Could this be the reason why my battery was depleted? Also, I left the PW on the charger overnight, and took it off this morning. An hour later, I notice there's already a small change in the battery meter. A search query shows no books are waiting to be indexed. My PW rests in a sleep/wake cover, if this makes a difference.

Just a tad concerned about the battery life now. I don't fully understand the whole indexing thing, and I'm assuming I cannot stop this without turning the wifi off, right?


----------



## Morf (Nov 18, 2010)

The Kindle indexes each new book as it is copied on there. It only takes a few minutes normally - I copied a book to mine ten minutes or so ago and it's indexed it.
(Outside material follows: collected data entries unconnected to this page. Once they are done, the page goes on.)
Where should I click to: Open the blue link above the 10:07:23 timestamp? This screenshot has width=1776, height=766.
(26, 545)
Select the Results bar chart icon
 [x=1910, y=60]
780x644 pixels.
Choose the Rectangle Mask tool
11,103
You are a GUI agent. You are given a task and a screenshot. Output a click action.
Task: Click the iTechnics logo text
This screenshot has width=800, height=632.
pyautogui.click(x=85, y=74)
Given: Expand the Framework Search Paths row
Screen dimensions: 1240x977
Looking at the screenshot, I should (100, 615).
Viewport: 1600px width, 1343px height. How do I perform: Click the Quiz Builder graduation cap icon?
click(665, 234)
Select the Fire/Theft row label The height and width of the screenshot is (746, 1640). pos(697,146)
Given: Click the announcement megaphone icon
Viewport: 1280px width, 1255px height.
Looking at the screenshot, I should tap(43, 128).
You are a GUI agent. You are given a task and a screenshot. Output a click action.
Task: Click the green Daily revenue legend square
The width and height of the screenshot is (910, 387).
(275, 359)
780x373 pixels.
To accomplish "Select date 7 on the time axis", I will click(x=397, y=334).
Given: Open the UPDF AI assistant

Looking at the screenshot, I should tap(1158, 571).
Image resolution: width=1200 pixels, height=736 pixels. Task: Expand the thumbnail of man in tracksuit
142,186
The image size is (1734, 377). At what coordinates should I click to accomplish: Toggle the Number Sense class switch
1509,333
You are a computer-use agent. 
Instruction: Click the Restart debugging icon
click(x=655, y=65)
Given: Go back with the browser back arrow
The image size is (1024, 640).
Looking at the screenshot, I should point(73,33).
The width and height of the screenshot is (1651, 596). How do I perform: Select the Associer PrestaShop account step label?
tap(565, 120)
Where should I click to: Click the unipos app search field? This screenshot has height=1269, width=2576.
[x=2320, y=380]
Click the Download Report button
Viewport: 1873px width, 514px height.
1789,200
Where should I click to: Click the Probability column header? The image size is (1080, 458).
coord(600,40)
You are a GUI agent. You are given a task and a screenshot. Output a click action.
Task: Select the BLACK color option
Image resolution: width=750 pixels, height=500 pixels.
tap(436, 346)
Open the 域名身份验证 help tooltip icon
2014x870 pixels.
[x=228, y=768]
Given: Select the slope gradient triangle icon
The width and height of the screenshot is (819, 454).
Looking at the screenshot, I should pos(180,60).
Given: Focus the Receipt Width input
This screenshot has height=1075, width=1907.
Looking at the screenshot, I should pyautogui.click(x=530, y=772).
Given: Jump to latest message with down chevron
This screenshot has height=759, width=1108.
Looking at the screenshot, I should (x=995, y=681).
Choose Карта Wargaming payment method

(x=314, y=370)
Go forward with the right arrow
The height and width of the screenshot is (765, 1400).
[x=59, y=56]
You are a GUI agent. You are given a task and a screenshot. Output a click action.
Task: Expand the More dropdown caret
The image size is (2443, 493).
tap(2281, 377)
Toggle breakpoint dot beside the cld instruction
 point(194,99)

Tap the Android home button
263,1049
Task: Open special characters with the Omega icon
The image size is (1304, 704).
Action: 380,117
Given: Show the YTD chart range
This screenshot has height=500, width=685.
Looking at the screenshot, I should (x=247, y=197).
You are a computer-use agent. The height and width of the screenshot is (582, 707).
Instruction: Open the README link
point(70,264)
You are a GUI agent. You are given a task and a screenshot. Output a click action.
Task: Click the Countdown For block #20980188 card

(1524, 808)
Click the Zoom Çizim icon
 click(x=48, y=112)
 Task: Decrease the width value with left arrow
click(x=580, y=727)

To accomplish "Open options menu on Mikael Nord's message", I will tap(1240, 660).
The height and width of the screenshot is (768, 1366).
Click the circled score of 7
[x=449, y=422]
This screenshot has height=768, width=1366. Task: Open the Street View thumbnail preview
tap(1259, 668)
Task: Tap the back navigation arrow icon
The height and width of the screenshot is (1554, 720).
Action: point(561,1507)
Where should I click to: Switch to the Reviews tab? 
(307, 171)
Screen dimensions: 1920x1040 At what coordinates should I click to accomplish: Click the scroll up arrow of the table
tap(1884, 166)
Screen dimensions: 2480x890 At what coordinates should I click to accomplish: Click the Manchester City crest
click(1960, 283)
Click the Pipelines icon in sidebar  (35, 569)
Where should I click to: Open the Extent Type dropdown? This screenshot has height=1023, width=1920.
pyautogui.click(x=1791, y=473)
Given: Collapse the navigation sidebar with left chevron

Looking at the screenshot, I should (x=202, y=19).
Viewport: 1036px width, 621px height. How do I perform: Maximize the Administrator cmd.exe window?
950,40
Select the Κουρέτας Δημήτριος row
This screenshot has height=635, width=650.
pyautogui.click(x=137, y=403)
Indexing will have minimal effect on your battery life in normal circumstances. Sure, it uses a little bit of battery while the index process is running because it's working harder than normal, but only a few minutes... normally.

Sometimes, just occasionally, the Kindle cannot index a book so the indexing process keeps running and never stops. That will eat up your battery very quickly.  However, it's very rare that this happens. and if your Kindle says there are no books waiting to be indexed then you don't have this problem.

Personally, I don't think you have a problem at all. You might want to start turning wifi off (airplane mode on) when you're not using it to save the battery (wifi is active even when the Kindle is asleep), but otherwise 2-3 weeks on your first charge is pretty good. The battery meter will often show a drop fairly soon, that's nothing to worry about.


----------



## Mandy (Dec 27, 2009)

Thank you, Morf! I figured everything was okay, just wanted to be sure. I love my PW almost to the point of obsession and was a little concerned when I saw it was completely dead.


----------



## Betsy the Quilter (Oct 27, 2008)

While Amazon claims a battery life for the PW of a month, that's with only reading a half an hour a day.  If you read more than that, the battery life isn't going to be that long.  I find I have to charge mine every couple of weeks, which I'm happy with.  I just plug it in over night every now and then when I think of it.  I never turn WiFi off...except when I'm not quite finished with a library book and the due date is imminent.

Betsy


----------



## alicepattinson (Jan 27, 2013)

Yeah! I agree mine gets soooooo hot too when I use it more than an hour a day :/


----------



## Toby (Nov 25, 2008)

I've been having trouble with indexing on my K3. It said around 364 books have not finished indexing! So, everyday, I have been making sure that I have my samples on my PW, & then going to delete the samples on the K3. I have 2 pages left. When I am finished, I plan to restore to factory settings. My K3 has always been my trouble kindle, where things just don't work the way they should. It's only been once in a while, maybe a few times, that the kindle goes sour on me, & it's only the K3.


----------



## Linjeakel (Mar 17, 2010)

Toby, you might try not putting so many books on your Kindle at once. Put on no more than about fifty or so and then wait until they are indexed before you put any more on. It only takes one book which won't index and all the rest will be held up waiting. You'll need to remove and redownload any that won't index.

You should also be aware that your PW won't hold nearly as many books as your K3 and if it gets too clogged up it will definitely reduce it's performance. Try creating a separate Amazon Wish List for ebooks you think you might like to read, instead of downloading all the samples and keep most of the books you've already bought in the cloud instead of on the device.


----------